Barry Schwartz, president and chief investment officer at Toronto-based Baskin Wealth Management. Illustration by Joel KimmelThe Globe and Mail
Money manager Barry Schwartz has a message for investors who are ticked off that their portfolios have underperformed record-setting markets in recent months: Stay the course.
“For investors who have stuck with quality, profitable companies, this period is extremely frustrating and is testing the nerves of both seasoned portfolio managers and their clients, but the market always changes and always adapts,” says Mr. Schwartz, president and chief investment officer at Toronto-based Baskin Wealth Management, which oversees $2.7-billion in assets.
He says the run-up in sectors such as artificial intelligence and gold has overshadowed many long-term, reliable stocks across various sectors, presenting good buying opportunities.
“A lot of damage has been done based on a lot of ‘what-if’ questions, not necessarily because their results are bad,” he says. “This is a time for investors to take a look at some great businesses that have been beaten up.”
His focus remains on companies he believes have strong fundamentals and that will improve over the next three to five years. Some of his holdings today include Alphabet Inc. GOOG-Q, Apple Inc. AAPL-Q, Costco Wholesale Corp. COST-Q, Microsoft Corp. MSFT-Q, Visa Inc. V-N, National Bank of Canada NA-T and Brookfield Corp. BN-T.

- [Recorded data]:
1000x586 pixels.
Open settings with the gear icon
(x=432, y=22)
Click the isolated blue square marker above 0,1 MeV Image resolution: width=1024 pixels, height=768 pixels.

- [Complete the following]:
- a) According to the article on Barry Schwartz, how much in assets does Baskin Wealth Management oversee?
- b) Do these statements agree with the article on Barry Schwartz? Answer yes or no for each, quoting the deciding words. (i) Schwartz tells frustrated investors to stay the course. (ii) Baskin Wealth Management is based in Vancouver. (iii) Costco Wholesale Corp. is among his holdings.
- c) Extend the article on Barry Schwartz beyond its last sentence.
The listing comes from a different source than the article.

- [Answers to the tasks]:
- a) $2.7-billion.

- b)
(i) Yes: "Stay the course."
(ii) No: "Toronto-based Baskin Wealth Management"
(iii) Yes: "Costco Wholesale Corp. COST-Q"

- c)
His firm’s maximum-growth portfolio returned 0.5 per cent over the past year as of Dec. 31, 2025. He says the underperformance was because of the rising Canadian dollar versus the U.S., and his decision to hold stocks outside the gold and AI sectors that drove North American indexes in 2025.
The maximum growth portfolio’s three-year annualized return is 18.4 per cent and its five-year annualized return is 10.6 per cent. The performance is based on total returns, net of fees, as of Jan. 31.
The Globe spoke with Mr. Schwartz about three stocks he likes right now and a recent sell:
Name three stocks you own today and why.
Taiwan Semiconductor Manufacturing Co. TSM-N is a stock we bought in the low US$200 a share range in June last year. While we’ve also been adding to existing names, it’s the only new investment we’ve made in our portfolio over the past 12 months. (We sold CoStar Group Inc. CSGP-Q to buy it).
We purchased Taiwan Semiconductor because we thought it would be the ultimate beneficiary of this AI boom. Unlike buying an Nvidia Corp. NVDA-Q, Advanced Micro Devices Inc. AMD-Q or Intel Corp. INTC-Q product, you don’t have to worry about picking which horse will win the race because Taiwan Semiconductor has a huge monopoly.
It was, and is still, trading at a very reasonable valuation compared to other companies that are growing just as fast. There’s the risk of China-Taiwan flare-ups, which is why the stock is trading at 20 times earnings. Without the risk, Taiwan Semiconductor would be trading at 50 times earnings. This stock is one we intend to hold for a long time.
Netflix Inc. NFLX-Q is a stock we’ve held since the spring of 2020 and have been buying more of recently on the dip.
The market is fixated on what it perceives as competition from AI videos that people can make themselves. I get that younger generations consume media differently, but I still think there’s plenty of room for both that and what Netflix produces.
Netflix owns some of the world’s best IP [intellectual property], and if it buys Warner Bros., it will also own Game of Thrones and DC Comics. Even if it takes on billions of dollars in debt to buy Warner Bros., I think it will be a slam dunk. This is content that can be mined and watched for years. Also, I think it would be buying Warner Bros. at a very reasonable valuation.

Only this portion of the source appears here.